Editor’s note: This commentary is by Patrick Flood, the former commissioner of the Department of Mental Health, the Department of Disabilities, Aging and Independent Living and former deputy secretary of the Agency of Human Services. He is now retired and lives in East Calais.

Finally. Thanks to Auditor Doug Hoffer, the people of Vermont finally have an unbiased and accurate assessment of the current so-called health reform effort and the accountable care organization designated to implement it. And the picture, as many of us have been maintaining for years, is not pretty.

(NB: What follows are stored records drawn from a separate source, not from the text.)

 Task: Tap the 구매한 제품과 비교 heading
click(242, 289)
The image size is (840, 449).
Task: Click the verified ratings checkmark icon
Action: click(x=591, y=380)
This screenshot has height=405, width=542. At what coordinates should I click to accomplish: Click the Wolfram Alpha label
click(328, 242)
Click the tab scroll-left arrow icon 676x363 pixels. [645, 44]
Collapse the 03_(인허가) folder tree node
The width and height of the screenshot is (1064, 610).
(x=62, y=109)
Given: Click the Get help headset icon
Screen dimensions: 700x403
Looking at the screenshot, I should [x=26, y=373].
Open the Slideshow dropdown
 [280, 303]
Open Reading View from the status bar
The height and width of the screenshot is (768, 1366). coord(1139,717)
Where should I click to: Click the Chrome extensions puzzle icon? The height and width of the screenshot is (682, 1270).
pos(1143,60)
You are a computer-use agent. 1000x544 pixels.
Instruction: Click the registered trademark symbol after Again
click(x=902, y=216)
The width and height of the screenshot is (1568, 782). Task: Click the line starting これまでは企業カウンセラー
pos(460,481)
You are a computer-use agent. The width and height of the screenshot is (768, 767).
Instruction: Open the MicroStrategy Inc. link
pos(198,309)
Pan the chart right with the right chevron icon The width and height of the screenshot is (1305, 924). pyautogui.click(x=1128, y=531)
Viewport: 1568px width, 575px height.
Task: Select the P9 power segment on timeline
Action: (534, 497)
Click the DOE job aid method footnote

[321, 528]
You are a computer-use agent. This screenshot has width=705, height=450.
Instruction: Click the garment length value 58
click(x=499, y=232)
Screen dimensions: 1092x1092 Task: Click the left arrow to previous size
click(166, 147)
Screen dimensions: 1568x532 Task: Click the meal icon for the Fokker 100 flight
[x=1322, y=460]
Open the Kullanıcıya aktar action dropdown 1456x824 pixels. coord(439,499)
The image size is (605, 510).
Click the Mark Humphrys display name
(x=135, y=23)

The Auditor’s report does not dig that deeply into the problems with the effort or the ACO, but he did not have to dig deep to find a shocking lack of accountability. His report states unequivocally that after almost three years of operation, the Green Mountain Care Board does not even have a method for determining if the effort is cost effective. Three years into a five-year pilot, tens of millions of tax dollars spent on administration, and no reliable, accurate method for determining the costs of running the pilot compared to savings for Vermonters.

Those of us who have been monitoring this effort for years could have told the Auditor: The financial information that is public shows convincingly that the ACO model is a failure. Savings have been miniscule compared to losses, with all three payers (Medicare, Medicaid and commercial insurance).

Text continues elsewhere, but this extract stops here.